Feu vert pour dépister la fraude sociale sur base de la consommation d'énergie

"Une consommation d'énergie anormale peut révéler des allocations indues", rappelle le secrétaire d'État à la lutte contre la fraude sociale, Bart Tommelein.
"Une consommation d'énergie anormale peut révéler des allocations indues", rappelle le secrétaire d'État à la lutte contre la fraude sociale, Bart Tommelein. - © whitecat sg/flickr

Le conseil des ministres a approuvé vendredi un projet de loi qui instaure la transmission systématique des données énergétiques des ménages à la Banque-carrefour de la Sécurité sociale (BCSS), afin de renforcer la lutte contre la fraude au domicile et la fraude sociale.

"Une consommation d'énergie singulièrement haute ou basse peut révéler que les personnes concernées bénéficient d'une allocation plus élevée que ce à quoi elles ont droit", rappelle le secrétaire d'État à la lutte contre la fraude sociale, Bart Tommelein (Open Vld).

Transmission systématique

Une fois la loi votée, les sociétés de distribution et les gestionnaires de réseau pourront transmettre automatiquement et systématiquement à la Banque-carrefour de la Sécurité sociale (BCSS) les données de consommation d'eau, d'électricité et de gaz qui présentent un écart significatif.

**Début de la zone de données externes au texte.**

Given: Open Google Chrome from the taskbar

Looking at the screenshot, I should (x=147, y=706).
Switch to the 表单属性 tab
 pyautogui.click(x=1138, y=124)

L'ONEM, Famifed et l'INAMI transmettront à leur tour à la BCSS les données des personnes qui bénéficient d'une allocation sociale ou d'allocations familiales. Enfin, la BCSS croisera ces données: si la personne a droit à une allocation sociale ou des allocations familiales et affiche un écart important de consommation (80% par rapport à la moyenne), la BCSS transmettra les données aux inspecteurs sociaux.

Différents "types" de ménages

La BCSS distinguera 16 types de ménages (sur la base du nombre de personnes du ménage, du chauffage électrique ou au gaz, de la présence de panneaux solaires). La commission pour la protection de la vie privée a donné son accord.

En mars 2016, un projet pilote sera lancé en collaboration avec Eandis et Ores pour tester le système.

"Les personnes qui essaient de recevoir des allocations auxquelles elles n'ont pas droit sapent notre solidarité. En luttant contre la fraude, nous gardons plus de moyens pour ceux qui ont réellement besoin de notre aide", commente M. Tommelein.